Quantum dots, commonly referred to as ‘QDs’, are nanocrystals (tiny particles about a billionth of a meter in dimension) formed out of semiconductor materials. When illuminated, QDs efficiently absorb photons of light, which excite electron-hole pairs in the material. Within nanoseconds (billionths of a second) of excitation, these pairs 'relax’: recombining to emit light of lower energy than the absorbed illumination. This process is known as “downconversion”.
Due to the quantum confinement electron-hole pairs in a QD, the downconversion process can be precisely dialed to yield a specific wavelength (i.e. color) of light by adjusting the QD’s size. For instance in CdSe – a first generation QD material – a 3 nm (nanometer) QD emits light at a wavelength of 530 nm in the green spectrum, while a 5.5 nm QD emits at a wavelength of 630nm, which corresponds to red.
A few years ago, QDs were introduced to some segments of the LCD display market as an alternative to conventional white LED backlighting. QLED, as that quantum dot display technology came to be known, uses QDs as downconverters that more accurately recreate the RGB colors and, thereby, significantly expand the color gamut of the display.
Despite the manufacturing limitations of the early generations of QDs, the performance improvements observed in those first LCDs with QDs, were promising enough to spur further progress in the implementation of QD technology in displays. Different approaches were implemented or envisioned for augmenting displays with QDs, these include: QD enhancement films (QDEF) and QD color converters in OLEDs. In a nod to the technology’s eminence, Samsung recently announced their intention to expand QDs into OLED displays, in addition to their premium QLED offering .
QD technology is trending not only in displays, but is also penetrating other applications like photodetectors and solar cells. Consequently, demand for QDs has skyrocketed from several kg in 2013 to a few tons presently. New innovations are needed to make quantum technology accessible to the mass market over the next few years.
The problem
QDs emit at a wavelength correlated with their size; and by controlling the QD’s size, the emission can be tuned to a specific color range. However, to get pure colors, i.e. downconversion with a narrow spectrum, requires manufacturing conventional QDs with almost atomic precision.
Conventional types of QDs, like those based on CdSe and InP, are exquisitely sensitive to minute variations in consistency, which may degrade their properties and essentially preclude them from delivering on all their promised benefits for display quality.

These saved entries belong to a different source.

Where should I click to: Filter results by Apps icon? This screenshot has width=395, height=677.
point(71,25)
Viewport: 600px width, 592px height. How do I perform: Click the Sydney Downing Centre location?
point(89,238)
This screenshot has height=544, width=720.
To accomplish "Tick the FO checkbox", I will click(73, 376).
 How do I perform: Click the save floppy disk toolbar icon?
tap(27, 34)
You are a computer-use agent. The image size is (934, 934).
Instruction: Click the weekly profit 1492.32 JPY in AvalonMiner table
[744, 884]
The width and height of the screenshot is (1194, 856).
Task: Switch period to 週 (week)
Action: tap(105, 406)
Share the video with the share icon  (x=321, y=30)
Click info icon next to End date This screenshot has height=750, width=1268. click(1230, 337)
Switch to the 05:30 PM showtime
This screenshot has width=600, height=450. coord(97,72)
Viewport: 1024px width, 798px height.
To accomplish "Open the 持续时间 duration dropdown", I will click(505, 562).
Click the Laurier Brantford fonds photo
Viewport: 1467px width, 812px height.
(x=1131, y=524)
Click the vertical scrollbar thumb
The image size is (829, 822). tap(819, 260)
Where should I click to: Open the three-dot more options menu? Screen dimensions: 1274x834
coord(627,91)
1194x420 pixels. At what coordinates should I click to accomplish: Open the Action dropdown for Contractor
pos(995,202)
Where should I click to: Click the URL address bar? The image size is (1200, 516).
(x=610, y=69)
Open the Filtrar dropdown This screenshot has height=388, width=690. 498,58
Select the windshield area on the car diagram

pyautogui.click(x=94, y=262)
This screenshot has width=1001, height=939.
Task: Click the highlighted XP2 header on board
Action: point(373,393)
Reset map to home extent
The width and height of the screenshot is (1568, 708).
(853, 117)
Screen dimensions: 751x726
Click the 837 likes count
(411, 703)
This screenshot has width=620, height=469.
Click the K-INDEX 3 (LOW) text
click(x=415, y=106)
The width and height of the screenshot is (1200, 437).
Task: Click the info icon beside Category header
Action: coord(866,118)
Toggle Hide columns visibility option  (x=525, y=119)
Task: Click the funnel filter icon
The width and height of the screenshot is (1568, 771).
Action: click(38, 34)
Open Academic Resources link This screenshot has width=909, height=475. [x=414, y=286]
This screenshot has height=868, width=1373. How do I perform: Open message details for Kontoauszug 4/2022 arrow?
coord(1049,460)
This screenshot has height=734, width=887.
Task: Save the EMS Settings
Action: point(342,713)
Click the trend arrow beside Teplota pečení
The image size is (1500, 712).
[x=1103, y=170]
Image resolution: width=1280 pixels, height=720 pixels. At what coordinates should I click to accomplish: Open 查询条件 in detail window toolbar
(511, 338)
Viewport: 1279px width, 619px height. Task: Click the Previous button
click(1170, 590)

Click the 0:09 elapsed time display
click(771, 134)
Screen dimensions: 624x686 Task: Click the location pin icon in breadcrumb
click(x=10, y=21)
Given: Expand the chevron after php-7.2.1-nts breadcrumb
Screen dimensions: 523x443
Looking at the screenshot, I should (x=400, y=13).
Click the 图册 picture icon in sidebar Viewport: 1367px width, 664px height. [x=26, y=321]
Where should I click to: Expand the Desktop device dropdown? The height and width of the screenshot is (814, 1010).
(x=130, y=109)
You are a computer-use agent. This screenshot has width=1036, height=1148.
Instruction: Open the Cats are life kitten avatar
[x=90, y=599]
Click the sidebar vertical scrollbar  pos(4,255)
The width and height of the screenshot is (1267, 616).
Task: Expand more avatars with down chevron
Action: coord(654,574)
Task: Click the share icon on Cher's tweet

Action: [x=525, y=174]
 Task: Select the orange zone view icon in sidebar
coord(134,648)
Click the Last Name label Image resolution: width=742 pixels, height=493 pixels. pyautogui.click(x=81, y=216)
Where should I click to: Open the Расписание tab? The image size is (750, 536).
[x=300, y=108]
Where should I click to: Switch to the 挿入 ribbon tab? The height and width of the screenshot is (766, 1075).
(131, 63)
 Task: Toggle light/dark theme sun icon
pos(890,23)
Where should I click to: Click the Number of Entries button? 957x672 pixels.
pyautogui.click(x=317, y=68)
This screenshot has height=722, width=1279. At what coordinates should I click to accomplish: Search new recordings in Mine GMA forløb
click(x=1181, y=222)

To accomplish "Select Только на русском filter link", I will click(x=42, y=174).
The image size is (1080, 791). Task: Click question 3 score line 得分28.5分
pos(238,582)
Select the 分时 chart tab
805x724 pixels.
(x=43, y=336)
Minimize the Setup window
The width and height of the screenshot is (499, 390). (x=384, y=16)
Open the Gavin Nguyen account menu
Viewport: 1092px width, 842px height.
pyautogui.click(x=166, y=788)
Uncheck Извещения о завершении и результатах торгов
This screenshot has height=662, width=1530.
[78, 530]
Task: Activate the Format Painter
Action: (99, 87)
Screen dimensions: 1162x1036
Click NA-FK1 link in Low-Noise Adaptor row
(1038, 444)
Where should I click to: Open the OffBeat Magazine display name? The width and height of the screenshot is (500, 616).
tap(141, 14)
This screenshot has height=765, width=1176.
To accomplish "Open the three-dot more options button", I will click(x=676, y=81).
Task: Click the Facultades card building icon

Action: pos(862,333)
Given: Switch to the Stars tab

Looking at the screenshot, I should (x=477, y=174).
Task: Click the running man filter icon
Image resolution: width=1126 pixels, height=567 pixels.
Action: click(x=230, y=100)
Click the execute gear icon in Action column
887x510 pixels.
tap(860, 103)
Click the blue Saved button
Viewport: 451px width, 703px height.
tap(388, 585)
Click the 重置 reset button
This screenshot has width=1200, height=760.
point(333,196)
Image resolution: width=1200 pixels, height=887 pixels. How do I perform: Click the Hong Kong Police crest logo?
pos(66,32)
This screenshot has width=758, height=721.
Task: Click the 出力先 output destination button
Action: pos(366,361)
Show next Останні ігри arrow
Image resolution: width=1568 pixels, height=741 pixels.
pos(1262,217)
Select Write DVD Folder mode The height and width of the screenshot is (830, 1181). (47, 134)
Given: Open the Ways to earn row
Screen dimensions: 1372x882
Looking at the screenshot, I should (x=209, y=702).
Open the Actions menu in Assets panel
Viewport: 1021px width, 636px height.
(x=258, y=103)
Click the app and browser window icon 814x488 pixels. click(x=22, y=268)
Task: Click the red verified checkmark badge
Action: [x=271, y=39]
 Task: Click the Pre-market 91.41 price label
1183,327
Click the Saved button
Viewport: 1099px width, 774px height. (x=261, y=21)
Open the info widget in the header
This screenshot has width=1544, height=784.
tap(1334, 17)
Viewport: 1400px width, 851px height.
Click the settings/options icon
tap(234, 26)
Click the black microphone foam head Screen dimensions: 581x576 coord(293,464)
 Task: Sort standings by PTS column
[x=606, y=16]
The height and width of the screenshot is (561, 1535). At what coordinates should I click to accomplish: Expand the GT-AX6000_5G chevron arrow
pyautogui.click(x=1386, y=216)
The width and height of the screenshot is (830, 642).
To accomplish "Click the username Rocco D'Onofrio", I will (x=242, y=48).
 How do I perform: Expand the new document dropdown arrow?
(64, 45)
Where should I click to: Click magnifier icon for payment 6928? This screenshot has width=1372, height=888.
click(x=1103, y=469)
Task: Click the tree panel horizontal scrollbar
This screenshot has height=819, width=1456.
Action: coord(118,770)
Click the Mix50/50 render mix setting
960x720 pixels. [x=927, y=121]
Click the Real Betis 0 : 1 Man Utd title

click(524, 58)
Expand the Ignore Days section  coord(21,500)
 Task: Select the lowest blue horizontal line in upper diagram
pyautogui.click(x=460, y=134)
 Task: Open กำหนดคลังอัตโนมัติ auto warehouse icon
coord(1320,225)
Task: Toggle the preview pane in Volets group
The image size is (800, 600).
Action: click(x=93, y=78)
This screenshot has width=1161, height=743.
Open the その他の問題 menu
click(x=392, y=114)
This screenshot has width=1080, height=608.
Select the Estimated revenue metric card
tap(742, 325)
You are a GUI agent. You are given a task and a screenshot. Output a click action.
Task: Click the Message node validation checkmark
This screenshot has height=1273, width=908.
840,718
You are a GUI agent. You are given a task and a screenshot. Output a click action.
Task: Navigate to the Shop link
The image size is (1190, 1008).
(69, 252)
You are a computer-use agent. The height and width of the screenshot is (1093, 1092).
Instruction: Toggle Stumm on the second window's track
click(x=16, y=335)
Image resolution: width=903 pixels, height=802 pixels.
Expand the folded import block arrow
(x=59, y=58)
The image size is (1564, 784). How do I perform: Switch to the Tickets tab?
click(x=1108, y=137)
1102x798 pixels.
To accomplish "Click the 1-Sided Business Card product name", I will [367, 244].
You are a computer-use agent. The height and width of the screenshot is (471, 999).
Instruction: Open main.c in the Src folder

Miniscule random variations in reaction or temperature gradients – a normal feature of processing of most materials – lead to considerable fluctuations in the properties of QDs, like color purity and emission efficiency. The fluctuations grow with the scale of the production, creating quality issues beyond the tolerances of display manufacturing standards.
Without innovations in QD technology, the quantum dot display industry faces a shortage of high-quality materials that could deliver a quantum leap in screen color, brightness, and efficiency.
The solution
Recent groundbreaking advances in the composition and nanotechnology tools for the processing of QDs has led to a new generation of quantum materials called perovskites. Perovskite Quantum Dots are more emissive and color pure than those of CdSe and InP; and, notably, their electron-hole pairs are ‘weakly ‘confined (their energies are not as strongly correlated with the nanocrystals’ dimension). As a result, the optical properties of perovskite Quantum Dots can withstand minor variations in sizes and compositions better than previous generations of QDs, whose electron-hole pairs are ‘strongly’ confined within the nanocrystals.
Manufacturers of nanotechnology like Quantum Solutions, a leading developer of third generation QDs, have resolved the long standing issue of scaling up production, without compromising on quality by innovating new processes and compositions that exploit the robust properties of perovskite Quantum Dots.
The new generation of QD technologies, which are based on perovskites, can be produced in commercially large quantities while still maintaining full control over their emission peak and the narrow emission required for high-quality displays. With proper surface “passivation”, they can have luminescence efficiencies close to 100% (almost unheard of in previous compositions).
For instance, QDot™ SharpGreen perovskite Quantum Dots and the QDs polymer films developed by Quantum Solutions for displays offer highly pure colors with luminescence efficiencies close to 100% -- a performance that would not be possible on a commercial scale in other types of QD materials.
Quantum dot technology is changing the future of displays
There are tremendous benefits of using quantum dots in displays. Breakthroughs in compositions and production approaches of QD technologies will be driving improvement in image quality and viewing experience in displays for years to come.